#IST718 Project - Google and NCAA Women's Basketball Tournament Prediction

#Data Exploration

@authors
Sanjana Rajagopala,
Shefali Vajramatti,
Apoorva Rajendra Angre,
Sandya Madhavan

In [2]:
#IMPORT ALL THE REQUIRED PACKAGES
import pandas as pd
from pyspark.ml import feature
from pyspark.ml.classification import LogisticRegression
from pyspark.ml import classification
from pyspark.ml import Pipeline
from pyspark.sql import SQLContext
from pyspark.ml.evaluation import BinaryClassificationEvaluator
from pyspark.sql import functions as fn
from pyspark.sql.types import IntegerType
import numpy as np
from pyspark.mllib.evaluation import BinaryClassificationMetrics as metric
from pyspark.ml.tuning import ParamGridBuilder, CrossValidator
from pyspark.ml.feature import HashingTF, Tokenizer
from pyspark.ml.feature import StringIndexer
import seaborn as sns

In [3]:
#Read the required data from the CSV files uploaded in the FileStore dbfs of the Databricks environment
wteamDF = spark.read.csv("/FileStore/tables/WTeams.csv", header=True, inferSchema= True)
lteamDF = spark.read.csv("/FileStore/tables/WTeams.csv", header=True, inferSchema= True)

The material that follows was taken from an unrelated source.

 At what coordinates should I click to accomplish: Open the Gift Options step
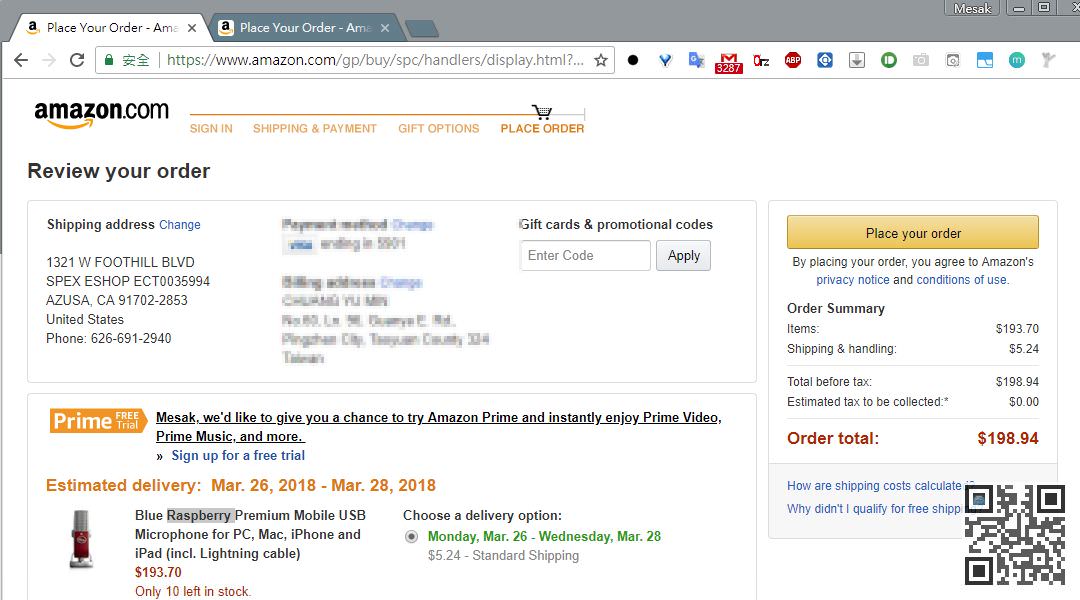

#Read the RegularSeasons CSV File
regularSeasonsDF = spark.read.csv("/FileStore/tables/WRegularSeasonCompactResults.csv", header=True, inferSchema= True)

#Read the Seeds and Slots CSV Files
seedsDF = spark.read.csv("/FileStore/tables/WNCAATourneySeeds_SampleTourney2018.csv", header=True, inferSchema= True)

slotsDF = spark.read.csv("/FileStore/tables/WNCAATourneySlots.csv", header=True, inferSchema=True)

#Read the PrelimData2018 CSV File
detailedDF = spark.read.csv("/FileStore/tables/WRegularSeasonDetailedResults_PrelimData2018.csv", header=True, inferSchema= True)



In [4]:
#Initial manipulation of data
wteamDF = wteamDF.toPandas()
lteamDF = lteamDF.toPandas()
regularSeasonsDF = regularSeasonsDF.toPandas()
slotsDF = slotsDF.toPandas()
seedsDF = seedsDF.toPandas()
detailedDF = detailedDF.toPandas()

#Rename the column to WTeamName
wteamDF.columns = ['WTeamID', 'WTeamName']
lteamDF.columns = ['LTeamID', 'LTeamName']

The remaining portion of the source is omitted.